━━━ Matériel présenté ━━━

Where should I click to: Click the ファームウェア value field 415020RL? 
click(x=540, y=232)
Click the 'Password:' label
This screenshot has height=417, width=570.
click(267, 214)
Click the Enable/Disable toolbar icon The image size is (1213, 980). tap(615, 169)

━━━
━━━ Matériel présenté ━━━

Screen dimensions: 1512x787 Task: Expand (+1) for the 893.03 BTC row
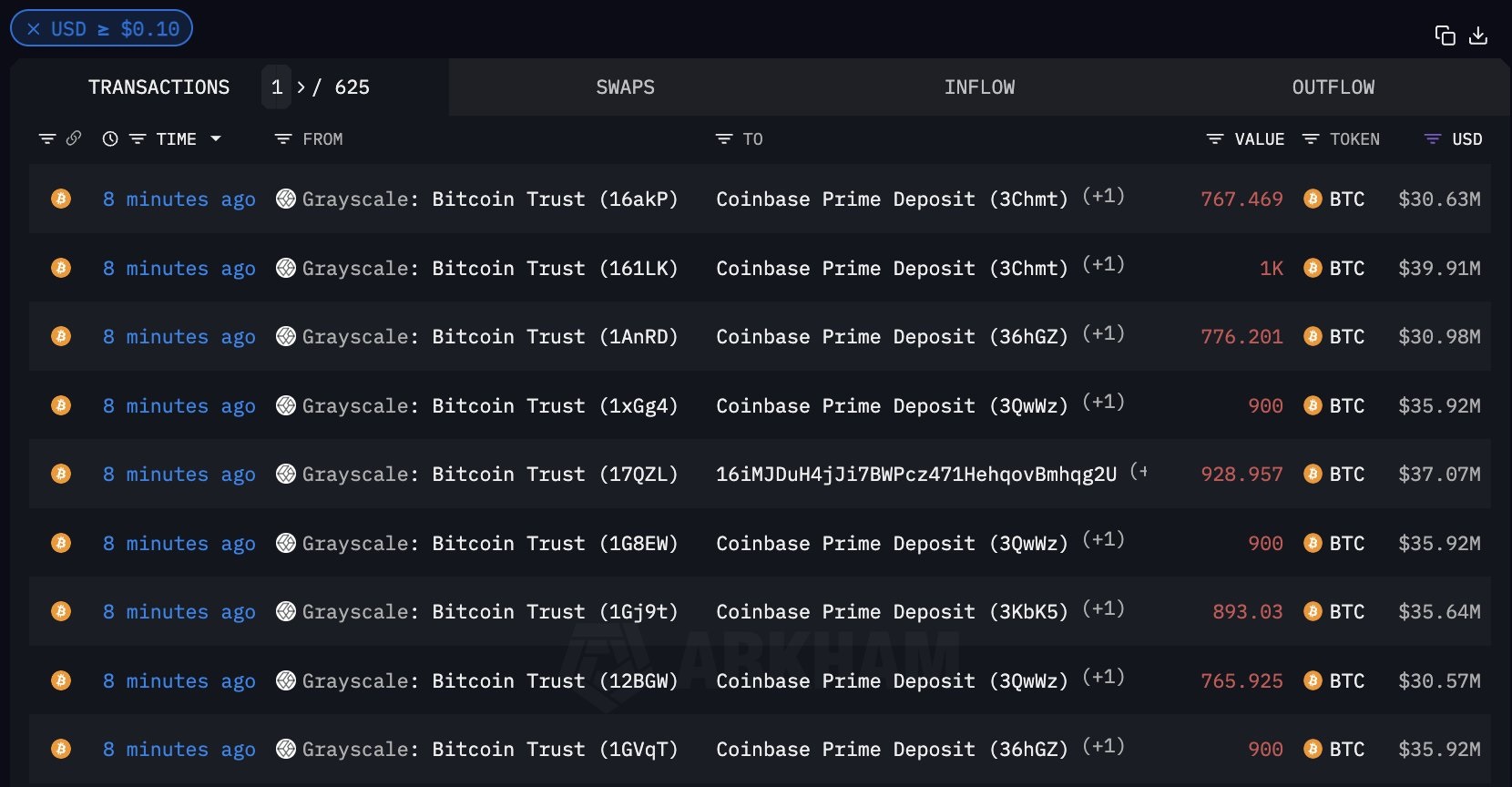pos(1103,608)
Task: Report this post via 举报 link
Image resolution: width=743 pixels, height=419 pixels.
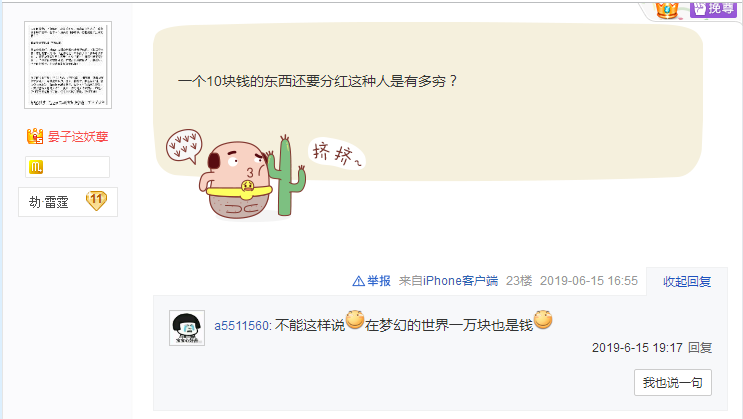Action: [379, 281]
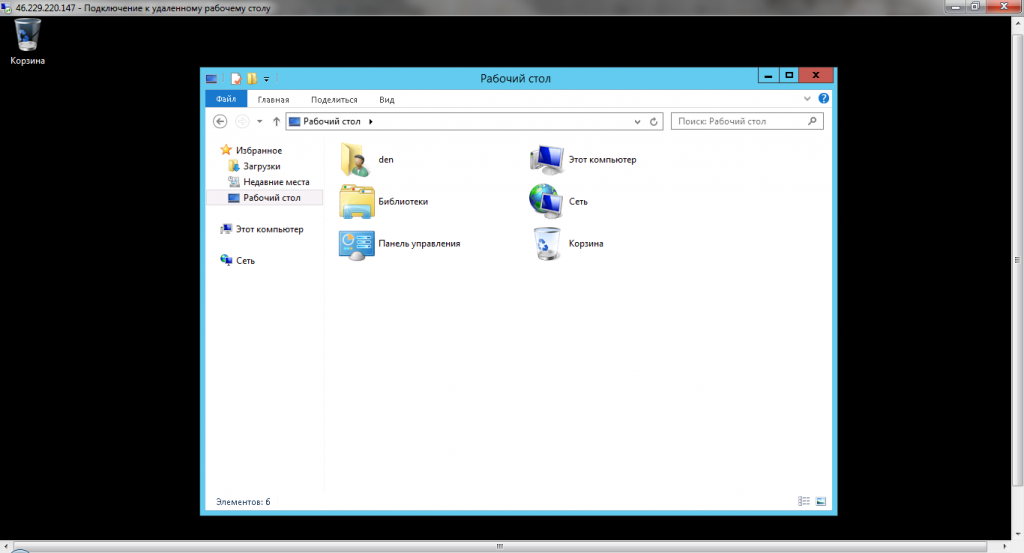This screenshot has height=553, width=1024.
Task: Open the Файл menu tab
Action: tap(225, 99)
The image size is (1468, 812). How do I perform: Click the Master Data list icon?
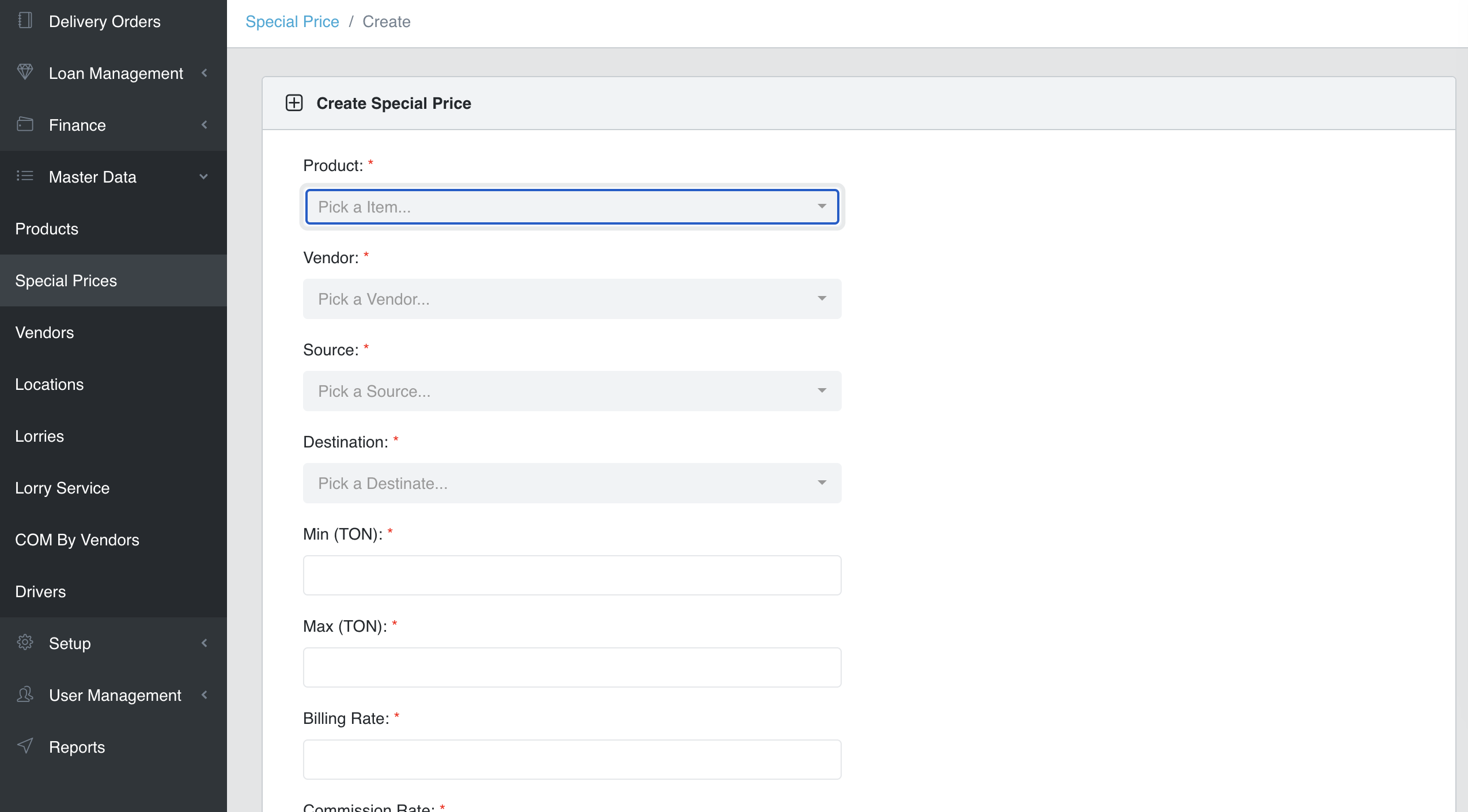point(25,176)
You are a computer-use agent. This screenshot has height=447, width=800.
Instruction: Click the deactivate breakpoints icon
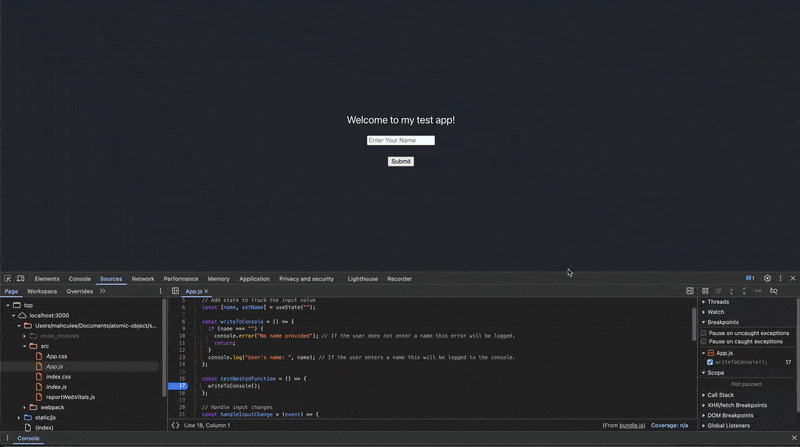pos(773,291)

━━━
━━━ Matériel présenté ━━━

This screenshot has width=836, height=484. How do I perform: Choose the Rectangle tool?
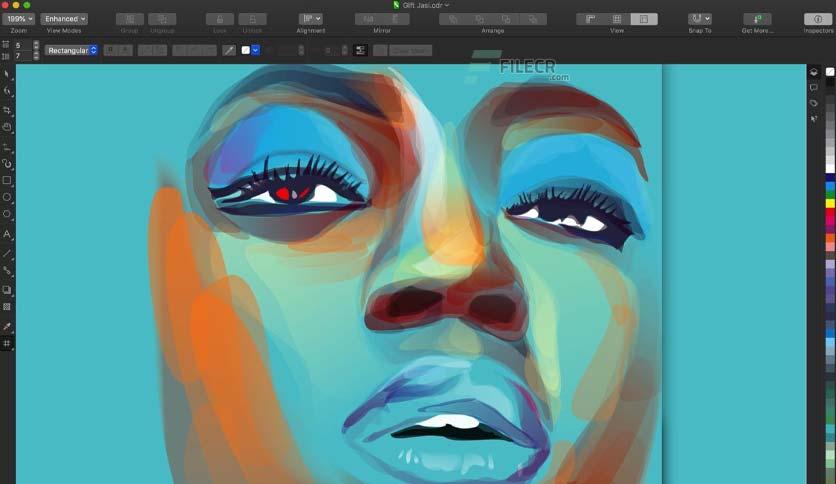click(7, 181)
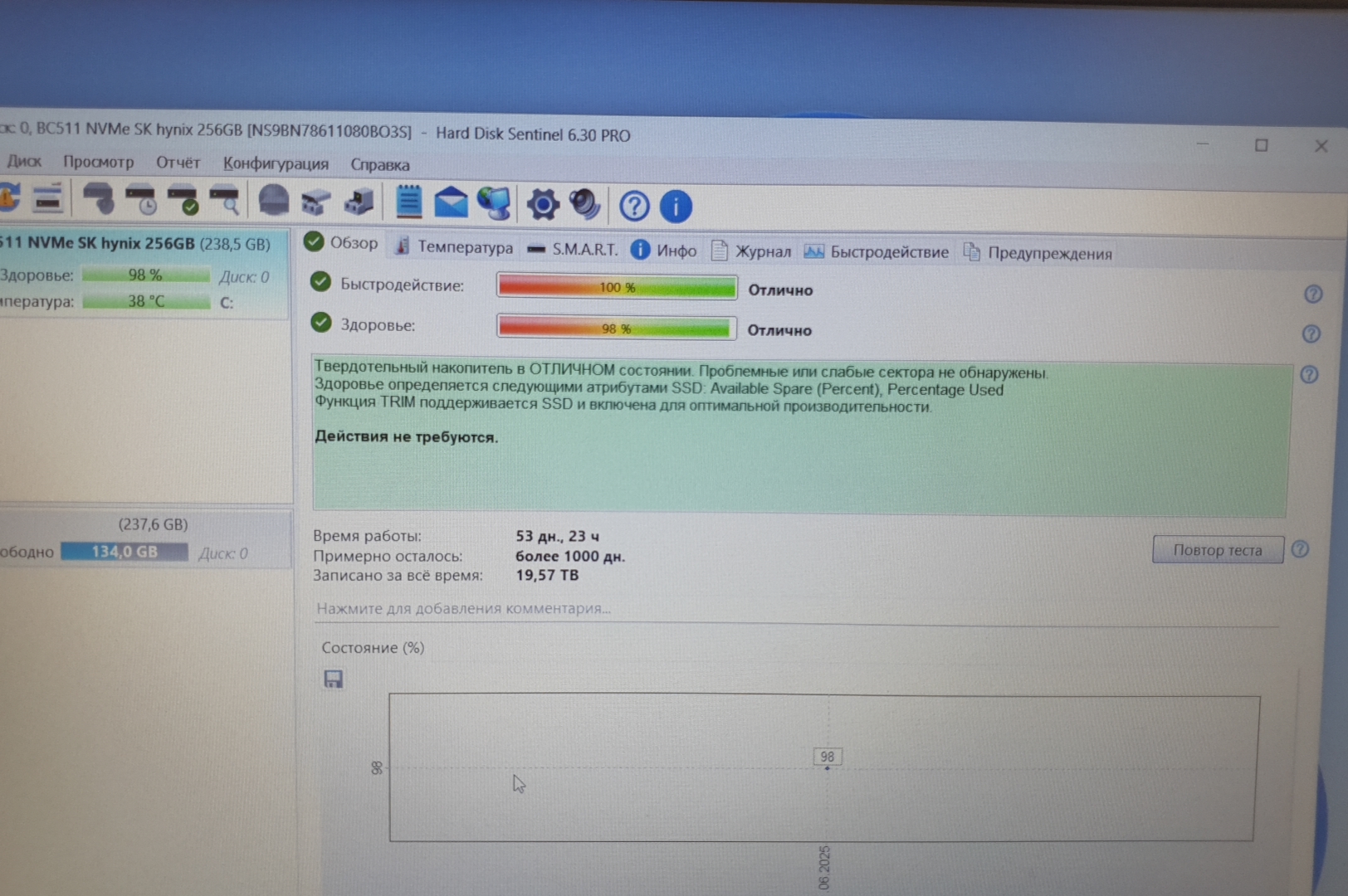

━━━

**Consigne:** Recopiez telles quelles les lignes du matériel, en partant de celle qui contient « Task: Report this post via 举报 link » et en continuant jusqu'à celle qui contient « pos(773,291) », ces deux lignes comprises. Laissez les images de côté dans votre réponse.

**Réponse finale:**
Task: Report this post via 举报 link
Image resolution: width=743 pixels, height=419 pixels.
Action: [379, 281]
This screenshot has height=553, width=1024.
Task: Open the Файл menu tab
Action: tap(225, 99)
The image size is (1468, 812). How do I perform: Click the Master Data list icon?
point(25,176)
You are a computer-use agent. This screenshot has height=447, width=800.
Instruction: Click the deactivate breakpoints icon
pos(773,291)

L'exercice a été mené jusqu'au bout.